Il contratto che recinta i giornalisti

Chi mi legge capisce regolarmente lo sa: credo che nella stragrande maggioranza dei casi i singoli siano intelligenti, competenti e leali e che le organizzazioni note come aziende siano il modo più efficiente per trasformare l'interazione dei comportamenti dei singoli in un pantano ipocrita e senza senso. Marco Mazzei dà una buona dimostrazione di questa mia convinzione parlando di una categoria di cui ci si lamenta spesso:
Il contratto - e i giornalisti italiani, però, hanno un problema più grande, che si chiama organizzazione del lavoro e ruoli. Il contratto giornalistico disegna un’organizzazione rettangolare, gerarchica e chiusa.
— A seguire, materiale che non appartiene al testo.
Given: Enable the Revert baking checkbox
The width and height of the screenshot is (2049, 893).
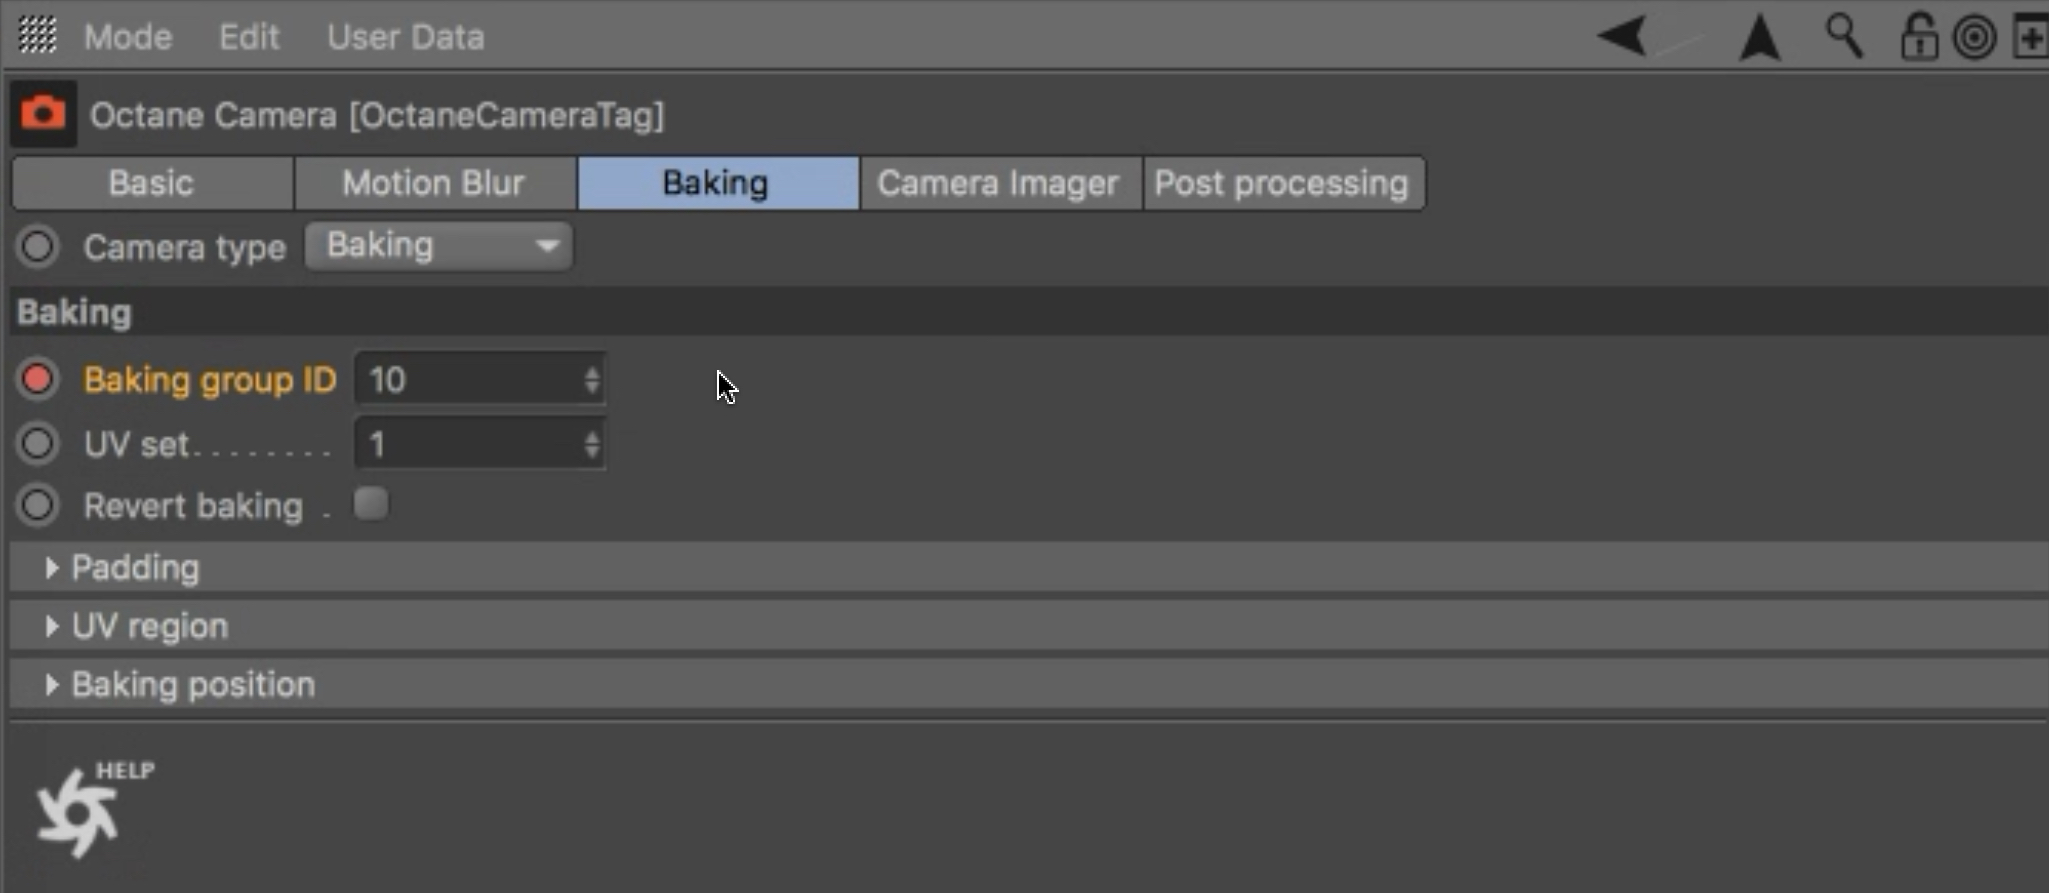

Rettangolare nel senso che può essere rappresentata con una serie di rettangoli all’interno del quale è scritta una definizione; un rettangolo sopra l’altro si parte del praticante per arrivare al direttore responsabile, passando per redattore, caposervizio e caporedattore (esistono simpatiche sfumature come i “vice” che non cambiano la sostanza). Questo modello non esiste in Rete e quindi non può funzionare. In Rete ci sono i cerchi, e le strutture sono aperte.

Leggetelo tutto, il suo post: il sistema siamo noi, è fatto da persone come noi, se noi accettiamo che non si può cambiare siamo fottuti.